Votre mort au combat, suite à des blessures subies au front face aux combattants du Fact, honore votre parole.
Je n’en saisis que davantage ce que vous m’avez dit off the record, suite à l’interview, dans l’intimité de l’énorme salon du rez-de-chaussée de votre palais: « Le Tchad est une terre de guerriers. Il y a ici des règles non écrites qui imposent à chaque homme, lorsqu’il est défié, de tuer son adversaire ou de mourir. Dans ce pays, le sens de l’honneur veut que seules les femmes restent à la maison lorsqu’arrive le temps de combattre. Voilà pourquoi je suis à la tête de mes troupes chaque fois que je suis attaqué. C’est cela notre philosophie de la guerre qui échappe à ceux qui ne comprennent pas qu’un chef d’Etat dirige en personne les troupes sur le champ de bataille. »

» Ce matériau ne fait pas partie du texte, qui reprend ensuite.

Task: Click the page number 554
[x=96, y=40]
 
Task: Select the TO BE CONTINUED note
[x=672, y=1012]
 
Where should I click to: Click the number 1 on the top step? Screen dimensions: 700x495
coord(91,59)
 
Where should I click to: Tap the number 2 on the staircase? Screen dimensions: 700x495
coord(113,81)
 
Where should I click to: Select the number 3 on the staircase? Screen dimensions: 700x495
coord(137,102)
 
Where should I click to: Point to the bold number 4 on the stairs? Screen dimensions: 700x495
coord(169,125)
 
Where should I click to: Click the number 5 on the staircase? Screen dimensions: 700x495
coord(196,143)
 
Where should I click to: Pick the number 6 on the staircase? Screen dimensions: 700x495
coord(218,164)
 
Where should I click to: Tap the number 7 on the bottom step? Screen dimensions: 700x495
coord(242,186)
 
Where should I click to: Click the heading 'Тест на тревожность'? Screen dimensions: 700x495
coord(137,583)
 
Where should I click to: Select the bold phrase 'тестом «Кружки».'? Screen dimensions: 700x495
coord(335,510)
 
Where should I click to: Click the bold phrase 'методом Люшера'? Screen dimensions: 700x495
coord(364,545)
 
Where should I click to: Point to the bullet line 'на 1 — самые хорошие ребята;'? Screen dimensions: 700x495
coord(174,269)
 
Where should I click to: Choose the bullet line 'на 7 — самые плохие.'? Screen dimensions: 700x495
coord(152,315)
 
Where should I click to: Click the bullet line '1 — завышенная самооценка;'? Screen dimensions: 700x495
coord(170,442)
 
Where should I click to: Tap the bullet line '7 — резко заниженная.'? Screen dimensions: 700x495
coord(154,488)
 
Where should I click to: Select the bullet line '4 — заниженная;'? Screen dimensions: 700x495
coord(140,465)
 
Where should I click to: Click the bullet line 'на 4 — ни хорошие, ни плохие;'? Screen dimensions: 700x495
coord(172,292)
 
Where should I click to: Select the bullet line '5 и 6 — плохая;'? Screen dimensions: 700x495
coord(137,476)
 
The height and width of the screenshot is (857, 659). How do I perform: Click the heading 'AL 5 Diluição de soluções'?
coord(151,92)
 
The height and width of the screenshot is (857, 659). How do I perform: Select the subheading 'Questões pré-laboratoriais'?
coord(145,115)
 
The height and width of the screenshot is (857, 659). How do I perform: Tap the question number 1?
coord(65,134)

Grand-frère, sans jamais vous l’avoir dit pour ne pas paraître flagorneur, j’ai toujours admiré votre courage physique et votre franc-parler. La position publique que vous avez prise contre l’escroquerie économique du franc cfa m’a empli de fierté.
Mais je ne suis pas d’accord avec vous sur tout. Je vous ai écrit, après votre auto-élévation à la dignité de maréchal, en août 2020, ce que j’en pensais de mal.
Et je dois reconnaître que Bechir Ben Yahmed a eu raison sur vous.
Un jour de 2010, alors que vous êtes venu visiter le siège de Jeune Afrique, sur mon invitation, le fondateur dudit journal vous a conseillé de quitter le pouvoir, vous invitant frontalement à cesser de vous croire indispensable à la vie du Tchad. Vous lui avez servi une réponse irritée.
La tragédie qui clôt aujourd’hui votre long règne donne toutefois une force imparable au propos de ce patriarche dont l’expérience sur le pouvoir, sur la vanité du pouvoir, doit être unique en Afrique.
Grand-frère, vous allez dormir pour l’éternité en terre du Tchad sur laquelle vous avez passé toute votre vie d’homme à faire le coup de feu. Pour de bonnes raisons, mais également quelques fois pour de mauvaises raisons.
Soldat par toutes vos fibres, vous êtes mort par les armes, honorant par le sang votre serment de maréchal de l’armée du Tchad.
Homme politique controversé, il appartiendra à la postérité de vous donner une place du bon ou du mauvais côté de l’Histoire.
En tout état de cause, votre petit-frère que je fus sous les feux de la gloire prie en ce mois béni pour que la terre du lac Tchad et du Tibesti vous soit légère.